● DIRECTIONS
1. Check each statement against the mailing-list message and answer yes or no, quoting the exact words from the message that settle it: (a) The message is dated Wed Feb 6 2008. (b) Jed Donnelley finds the notion of the authority a capability adds unclear. (c) Jonathan S. Shapiro's message was sent on Tue, 2008-02-05 at 21:31 -0500.
2. Update the mailing-list message by writing out everything from "Whew, I hope" down to "not without it).", using "actions" in place of "operations".

● SOURCE DOCUMENT
++++++++++
[cap-talk] Toby's Confused deputy statement (was: Re: Confused deputies in hybrid systems)

Jed Donnelley jed at nersc.gov
Wed Feb 6 14:43:46 EST 2008

On 2/6/2008 1:03 AM, Toby Murray wrote:
> On Tue, 2008-02-05 at 21:31 -0500, Jonathan S. Shapiro wrote:
>> I am not sure how to proceed here. I simply raise the issue. Offhand,
>> the issue seems to imply a need to define some sense of "intent" -- at
>> least for some forms of analysis. That strikes me as a potentially
>> sticky wicket. Possible in some cases, but frought with opportunities
>> for erroneous models.

Whew, I hope not.  The notion of the authority that a
capability adds seems pretty clear to me (operations,
no matter how emergent, that can be performed with the
capability, but not without it).

>>>>   2. Under this definition of authority, the closest I think we can come
>>>>      to speaking about "getting more authority" is inducing a partition
>>>>      on the universe of future computational states, one subset being
>>>>      the future states in which the action that "got more authority"
>>>>      never occurred.
>>> I think this corresponds to what I said above about measuring the
>>> difference between a subject's authority when it may, and may not,
>>> perform a particular action. Let me know if I've misinterpreted you here
>>> though.
>> We seem to be converging. Did my comments above address this point?
> Yes.

Converging I would say, but the terminology still sounds
what I hope is unnecessarily convoluted.

>>>> I am assuming that ANY process is either modeled or must be presumed to
>>>> conspire. In this sense, it is worse than a proxy (as you defined it)
++++++++++
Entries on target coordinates
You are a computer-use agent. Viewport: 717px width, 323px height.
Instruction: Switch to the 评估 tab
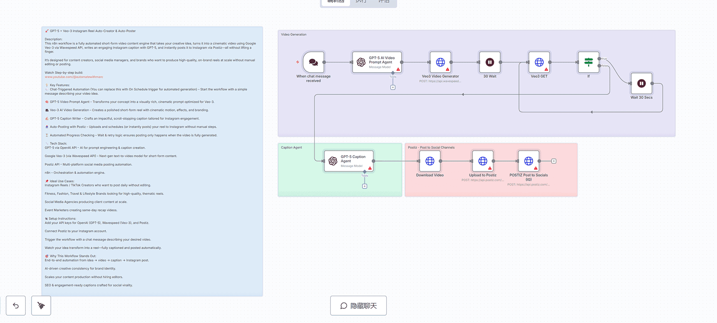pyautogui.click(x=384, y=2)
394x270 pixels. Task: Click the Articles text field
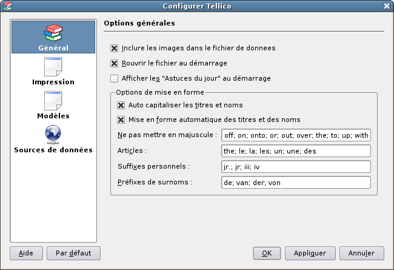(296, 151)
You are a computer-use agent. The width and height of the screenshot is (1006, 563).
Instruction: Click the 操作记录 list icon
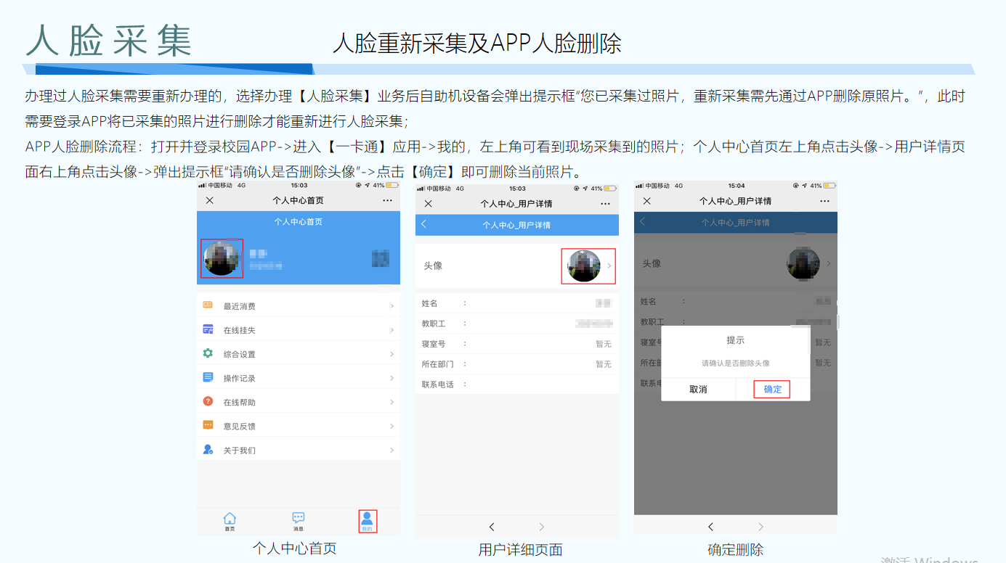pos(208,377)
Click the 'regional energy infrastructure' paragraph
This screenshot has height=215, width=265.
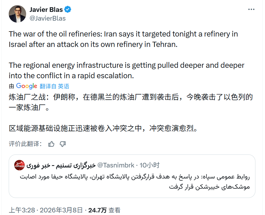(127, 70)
++++++++++
● EXPECTED RESPONSES
1.
(a) Yes: "Wed Feb 6 14:43:46 EST 2008"
(b) No: "The notion of the authority that a capability adds seems pretty clear to me"
(c) Yes: "On Tue, 2008-02-05 at 21:31 -0500, Jonathan S. Shapiro wrote:"

2.
Whew, I hope not.  The notion of the authority that a
capability adds seems pretty clear to me (actions,
no matter how emergent, that can be performed with the
capability, but not without it).